Pakistan is one of the few countries in the world where interest rates have gone up, a strategic decision to curtail inflation and stabilize the economy. This foreign portfolio investment is expected to increase foreign exchange reserves, net international reserves in line with IMF’s requirement and develop a liquid foreign exchange market which induce confidence into foreign investors in Pakistan.
However, concerns regarding the high interest rate barring potential borrowers from getting funds from banks have been raised.
Pakistan is one of the few countries in the world where interest rates have gone up, a strategic decision to curtail inflation and stabilize the economy
“The declining demand of private sector credit is due to high cost of borrowing and slow economic activity which will subsequently affect economic growth and unemployment”, said Federation of Pakistan Chambers of Commerce and Industry President Daroo Khan Achakzai on Wednesday while addressing the declining private sector credit which has come down by RS 4.1 billion in the first four months of the current fiscal year.
He urged the central bank to decline the policy rate in order to increase the demand of private sector credit which will ultimately help in new industrialisation as a lower policy rate would incentivise savings which will raise investments and consequently economic growth.

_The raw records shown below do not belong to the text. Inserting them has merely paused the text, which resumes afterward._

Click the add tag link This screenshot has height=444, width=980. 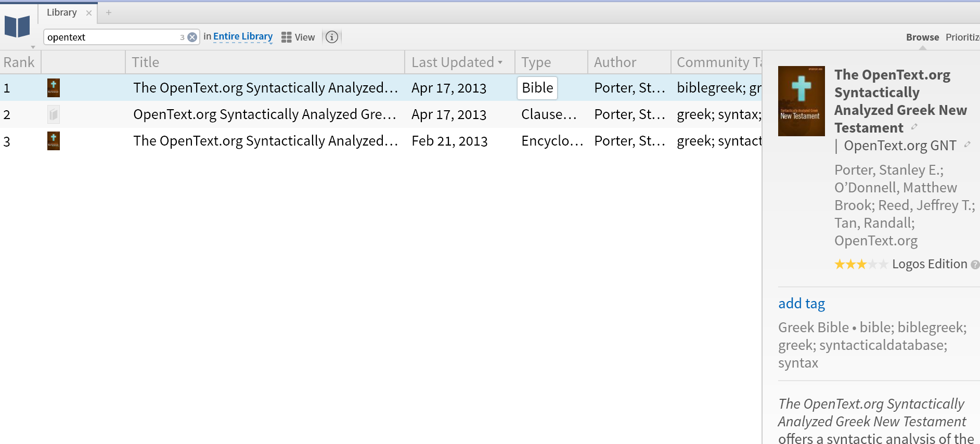(x=802, y=303)
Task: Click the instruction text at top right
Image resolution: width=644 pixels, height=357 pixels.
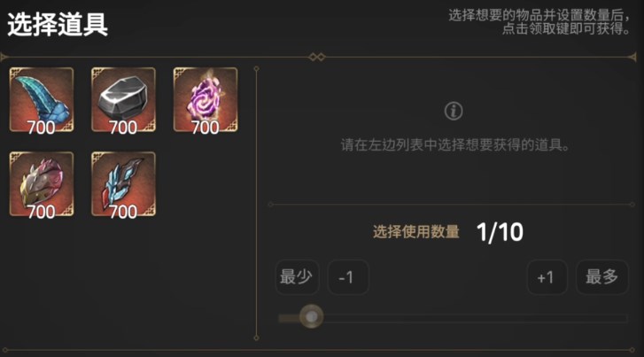Action: [x=539, y=22]
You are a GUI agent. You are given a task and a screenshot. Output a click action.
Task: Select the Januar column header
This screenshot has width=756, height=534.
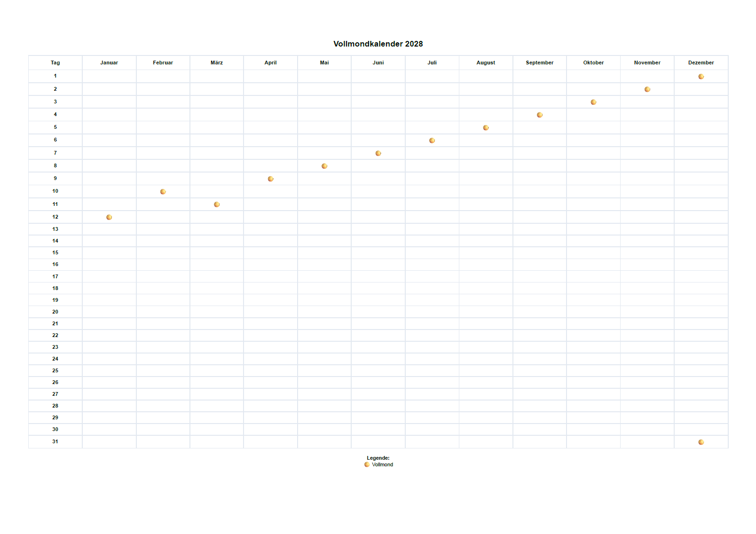[x=109, y=63]
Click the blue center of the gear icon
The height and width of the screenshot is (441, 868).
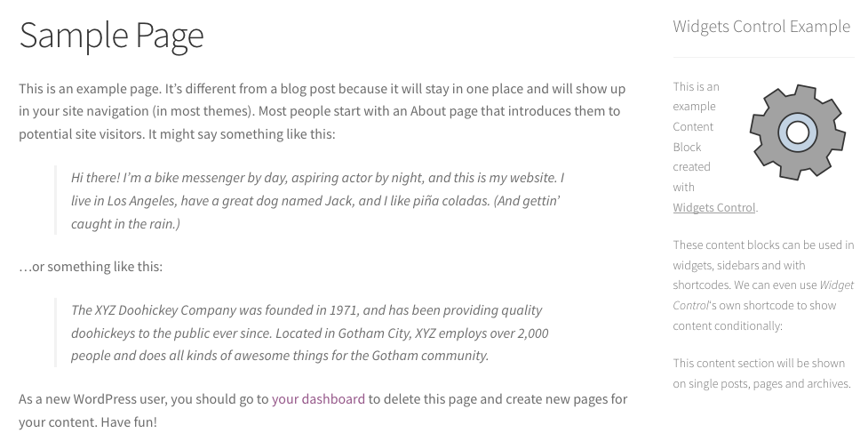[798, 132]
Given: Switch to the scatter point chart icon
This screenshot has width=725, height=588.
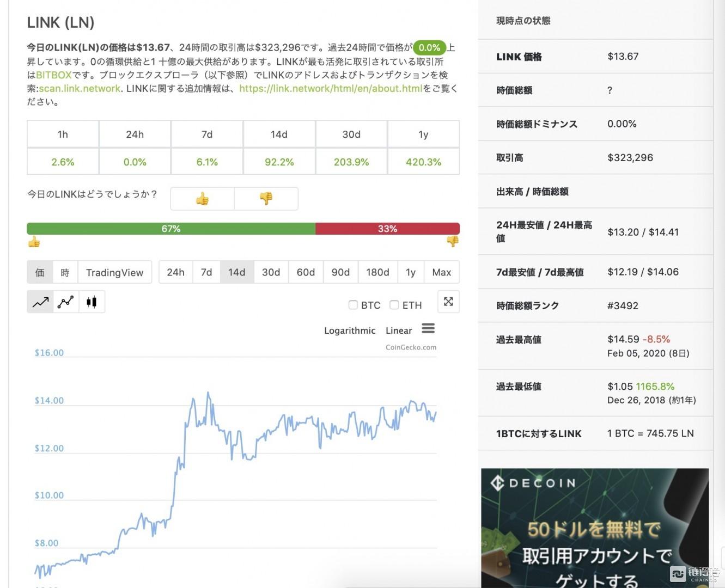Looking at the screenshot, I should 65,301.
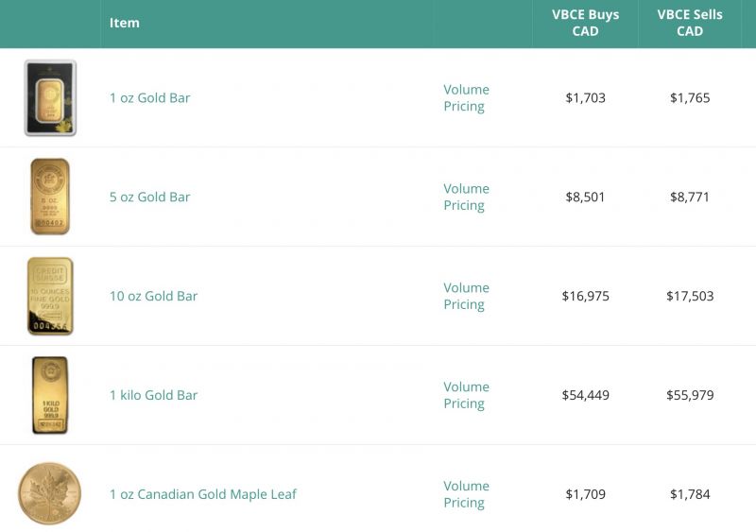Click the 1 oz Gold Bar product image
The width and height of the screenshot is (756, 532).
tap(50, 98)
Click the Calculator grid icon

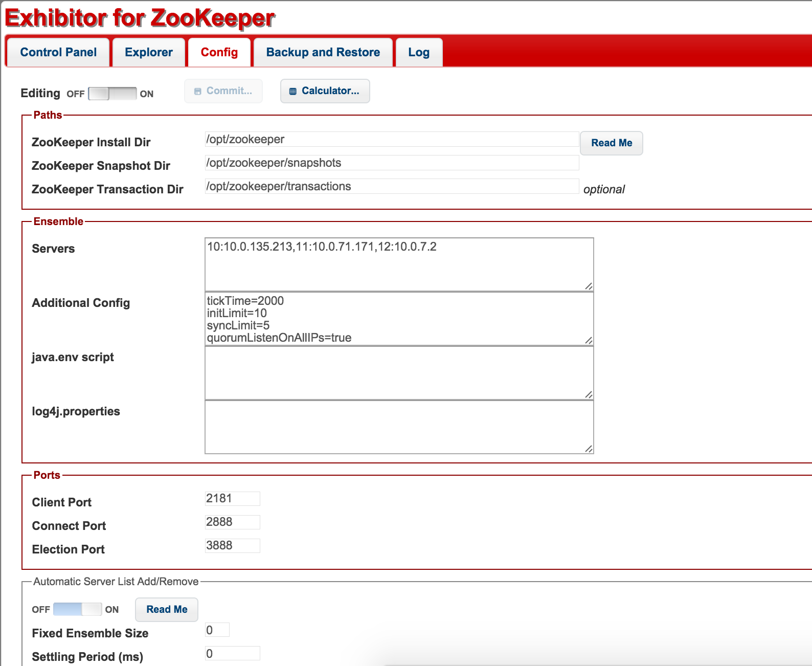coord(293,92)
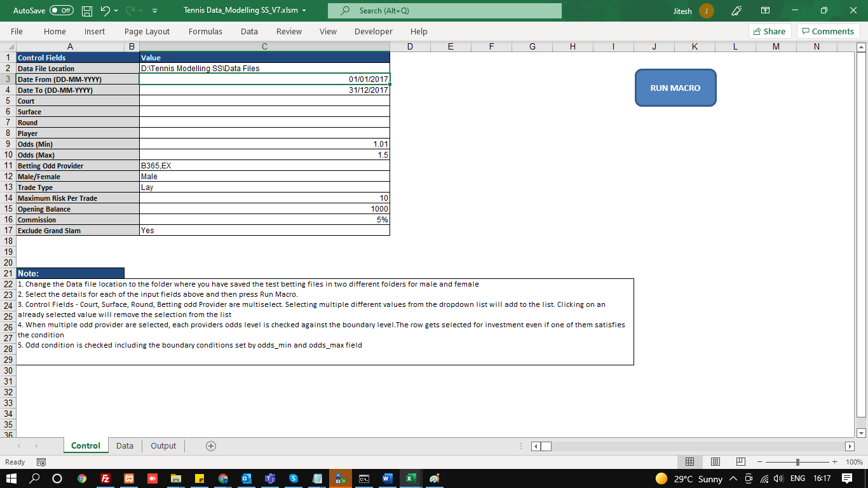Switch to Page Layout view icon
The width and height of the screenshot is (868, 488).
(715, 462)
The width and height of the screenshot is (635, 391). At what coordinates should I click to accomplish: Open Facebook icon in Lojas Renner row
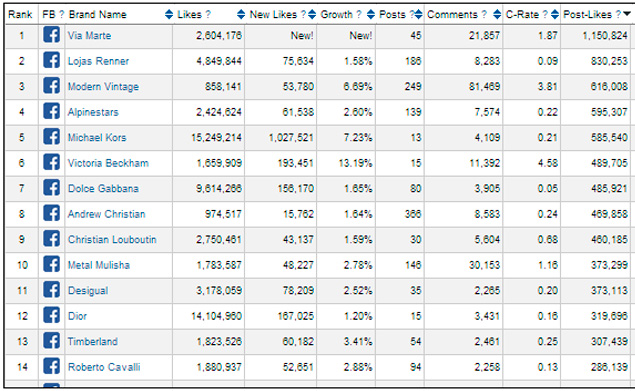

Pakistan’s policy rate is considerably higher than other regional economies such as India at 5.15%, China at 4.35%, Malaysia at 3%, Sri Lanka at 8%, and Indonesia at 6.5%.
Achakzai argued that the high interest rates set to combat inflation will not achieve its purpose as the inflation is cost-push that cannot be controlled through contractionary monetary policy.
According to CEO Salman Haider Sheikh the policy rate is expected to decline following January under State Bank’s monetary policy however, the it would not drop further than 8-9%.